In March, Investigator Terry Hembree of the 13th Judicial District presented a summary of the prosecution's case against James, led by the Federal Bureau of Investigation and Assistant U.S. Attorney Sam Williamson.
Hembree told the court that \"From on or about 1997 up to and including on or about 2004, James defrauded investors by telling them that their funds would be used to purchase premium financing contracts when in fact James did not intend to use the funds in that manner. In fact, from at least 1997, Investors Insurance Finance did not invest any funds in premium financing contracts.\"
James operated an insurance-related business known as \"B. Don James & Son's Insurance\" and another business known as \"Investors Insurance Finance\" which was brokering investment in insurance premium financing.
According to Hembree, \" James made additional representations to potential investors that if they invested their funds with Investors Insurance Finance, he would invest their funds in premium financing contracts, that the investors would receive fixed and guaranteed rates of return, and that the only way that the investors could lose the money that they invested with Investors Insurance Finance would be if James himself stole it.\"

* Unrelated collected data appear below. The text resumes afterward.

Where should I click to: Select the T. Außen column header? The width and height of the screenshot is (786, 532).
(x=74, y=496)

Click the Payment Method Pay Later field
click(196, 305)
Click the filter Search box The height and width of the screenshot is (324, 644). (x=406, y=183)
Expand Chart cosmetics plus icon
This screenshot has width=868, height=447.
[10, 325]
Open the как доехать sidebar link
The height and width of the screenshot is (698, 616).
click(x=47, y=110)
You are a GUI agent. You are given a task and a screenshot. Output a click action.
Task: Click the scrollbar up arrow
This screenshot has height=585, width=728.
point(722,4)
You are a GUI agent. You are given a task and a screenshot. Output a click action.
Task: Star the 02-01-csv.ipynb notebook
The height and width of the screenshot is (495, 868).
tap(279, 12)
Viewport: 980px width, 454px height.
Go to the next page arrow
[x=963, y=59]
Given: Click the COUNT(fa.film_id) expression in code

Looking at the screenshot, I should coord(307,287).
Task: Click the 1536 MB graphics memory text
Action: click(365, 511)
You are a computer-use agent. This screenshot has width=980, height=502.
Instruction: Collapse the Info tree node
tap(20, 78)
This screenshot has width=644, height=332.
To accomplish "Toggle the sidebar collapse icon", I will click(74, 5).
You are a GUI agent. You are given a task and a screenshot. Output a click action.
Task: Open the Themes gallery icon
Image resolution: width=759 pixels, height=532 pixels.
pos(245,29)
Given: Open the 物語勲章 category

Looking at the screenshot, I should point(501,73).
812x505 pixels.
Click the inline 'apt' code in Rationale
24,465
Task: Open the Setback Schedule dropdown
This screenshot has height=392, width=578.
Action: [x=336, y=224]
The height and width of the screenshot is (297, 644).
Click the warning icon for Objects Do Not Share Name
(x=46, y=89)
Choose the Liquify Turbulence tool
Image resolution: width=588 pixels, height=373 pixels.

\"In fact, James knew that there were no guaranteed rates of return because he was not investing the money in the manner promised, and that even if he had invested the money that way, he could not have guaranteed the rates of return promised. In order to convince his investors that their money was invested in the manner James represented, he made payments to his investors which he represented to be interest payments accruing as a result of premium finance contracts that James had purportedly purchased on the investors' behalf when, in actuality, the funds used to make the supposed interest payments were other investors' funds that James was using to disguise the fact that he had not invested any funds in premium financing contracts.\"
Hembree explained that on at least fifteen occasions, James caused interstate wire communications to be transmitted from Tennessee to Alabama in order to make deposits of investors funds totaling more than $1.8 million dollars although the total loss caused by the instant fraud, including conduct not charged in the indictment, exceeded $7 million dollars. In addition, more than 50 people were defrauded by James' scheme.\"
The wire fraud apparently amounted to James making deposits in a local bank, which were later electronically transferred to a bank location in another state.